Fiscal skills top Hopkins' list for leader

January 01, 1995|By Mike Bowler | Mike Bowler,The Johns Hopkins UniversitySun Staff Writer Sun staff writer David Folkenflik contributed to this article.

Johns Hopkins University President William C. Richardson is departing, and all the university needs is a successor capable of administering a $1.5 billion budget, supervising 18,000 employees and raising $900 million by the millennium.

The new president also should prevent warfare between the Homewood campus faculty and the medical faculty in East Baltimore, keep federal research dollars flowing and assure undergraduates, whose tuition is $18,900, that the university really does care about them.

Dr. Richardson announced last week that he will resign to head the W. K. Kellogg Foundation in Michigan, and close observers of higher education and of Hopkins say that the attributes above are what the university will look for in a replacement.

"We'll be getting in formation in the next couple of weeks," said Morris W. Offit, chairman of the Hopkins trustees, who headed the search committee that hired Dr. Richardson four years ago.

Dr. Richardson was executive vice president and provost of Pennsylvania State University.

"This is a world-class university. We'll be looking for a world-class talent," Mr. Offit said. "We'll find someone whose scholarship is well-respected by faculty, who has enormous interpersonal capabilities, the ability to work with people, to bring his staff and faculty along the path of collegiality."

And, oh, yes, complete the $900 million campaign launched in September to shore up a $747 million endowment. Meeting that challenge, Mr. Offit said, primarily requires "building relationships both within and outside of the university."

Mr. Offit said such a person might be found anywhere -- Dr. Richardson originally was recommended by "someone at the University of Washington," who called a former Hopkins provost, who called Mr. Offit -- but observers said the eligibility pool is relatively small.

No one is likely to vault from a much lower perch at another university to the Homewood president's office.

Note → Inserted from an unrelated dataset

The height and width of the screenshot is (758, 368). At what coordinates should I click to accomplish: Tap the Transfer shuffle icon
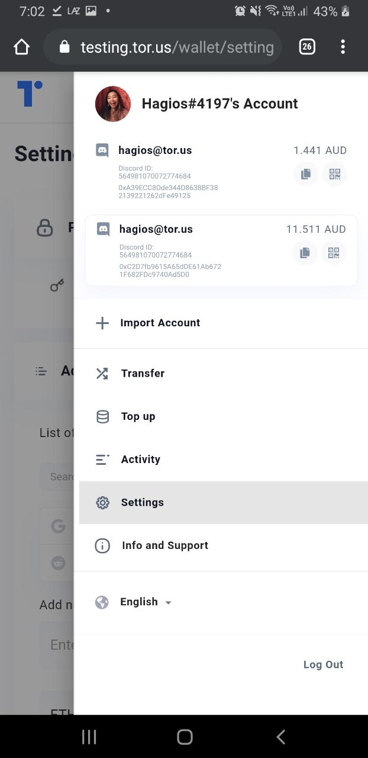[x=102, y=374]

An internal promotion is unlikely; it usually isn't done at Hopkins' level.

Mr. Offit said there's "maybe a 5 percent chance" that the university will go outside academia to business or the foundation world.

"There's a possibility Hopkins could fill the position with a lateral move between research universities," said Robert H. Atwell, president of the American Council on Education, the umbrella organization representing public and private universities. "The trend now is from public to private, such as Hunter Rawlings' move [last year] from Iowa to Cornell.

"Hopkins also will cull the ranks of provost," a university's chief academic officer, Dr. Atwell said. "That's where it found Richardson."

In recent years, several other presidential moves have hinted at where Hopkins will cast its hook. Stanford picked University of Chicago Provost Gerhard Caspar. Columbia University chose Rice University President George Rupp. Rice, in turn, picked S. Malcolm Gillis, Duke University's dean of faculty. And Duke picked Wellesley College President Nan Keohane.

In a presidential search, Dr. Atwell said: "There's often a struggle between what the trustees want and what the faculty want. The trustees want someone who's good at fund-raising and management, the faculty are always looking for a world-class academic, someone who will keep the research dollars flowing and essentially leave them alone."

Matthew A. Crenson, who has been a professor and acting dean of arts and sciences at Hopkins, said being president of a research university "is much more difficult than being president of a big corporation. In business you get almost instant feedback. At a university, success is elusive.

"The university faces huge challenges in the next few years, particularly from the outside. Research overhead [the amount the government pays colleges and universities to compensate them for expenses related to research] is a clear target of Congress, and there are other threats. That was the part that Richardson handled so adroitly. What Hopkins needs really is another Bill Richardson," he said.

Students, by contrast, see the president in a different light.

"We want someone who will improve student services and improve the image of Johns Hopkins," said Jamie Eldridge, of Acton, Mass., president of the Student Council.

"The average high school graduate has a poor view of Hopkins; they think it has absolutely no social life. We need someone who will change the image of the school through force of character, who'll interact with students on a basic level."

Mr. Offit said the Hopkins search committee probably will use a consultant, or "headhunter."

Asked if the university would seek a black or woman for its top spot, the trustee chairman said, "I don't even know what a minority is these days. Everybody seems to be in the mainstream, so I don't even have a concept of a minority, vTC whether it's race or gender or whatever. The idea of merit is ingrained in me. I want the best person, and I'm not saying that gratuitously."